Complain all you want about the sequels and Gus Van Sant’s shot-for-shot remake, but in reality, the made-for-TV Psycho spin-off known as Bates Motel does more damage to Alfred Hitchcock’s classic film than anything else. Cross Psycho with The Love Boat and you get this utterly miserable, hour-and-a-half comedic thriller.
Bug-eyed, open-mouthed Bud Cort (Harold and Maude) stars as Alex, the best friend of Norman Bates during all their institutionalized years. Upon death, Norman has left the Bates Motel to Alex, who plans not to level it, but reopen it. Upon his release, he has to contend with all sorts of crazy things that confuse and puzzle him so, like fast food drive-in speakers and Lori Petty in a chicken suit.

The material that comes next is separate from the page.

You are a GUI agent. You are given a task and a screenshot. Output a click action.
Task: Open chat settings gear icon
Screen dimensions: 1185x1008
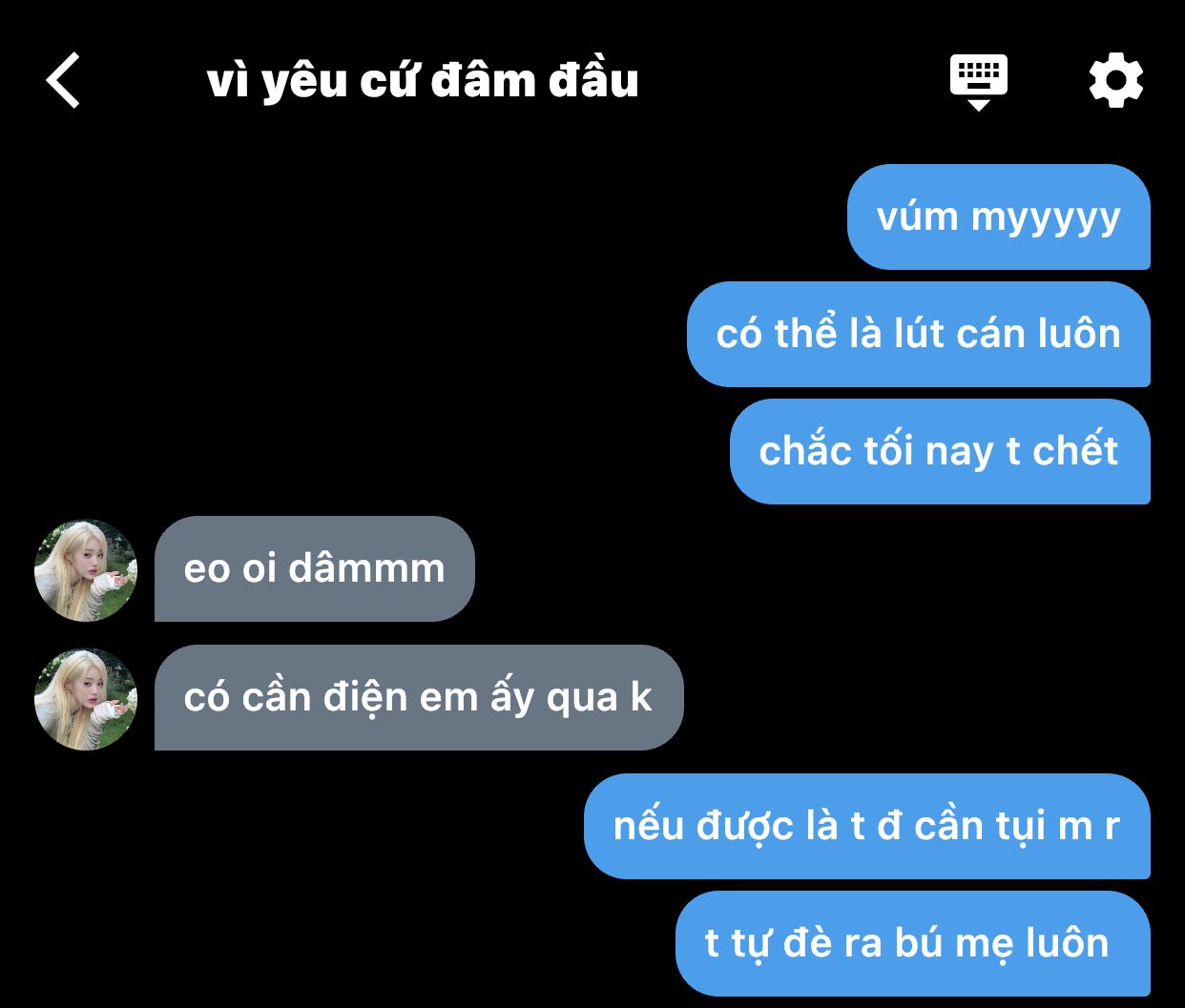point(1115,80)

Adding a café and fountain, Alex reopens the place to quite an eager crowd. First, suicidal writer/aerobics instructor Kerrie Keane (The Incubus) shows up with plans to off herself in the tub. Then Khrystyne Haje (that tall redhead from TV’s Head of the Class) intervenes and drags her to an impromptu sock hop with all her friends, where she’s hit on by a career-nadir Jason Bateman. This all prompts Keane to reconsider the value of life, although she’s been hit on by Jason Bateman and has come into contact with Lori Petty, chicken suit or not.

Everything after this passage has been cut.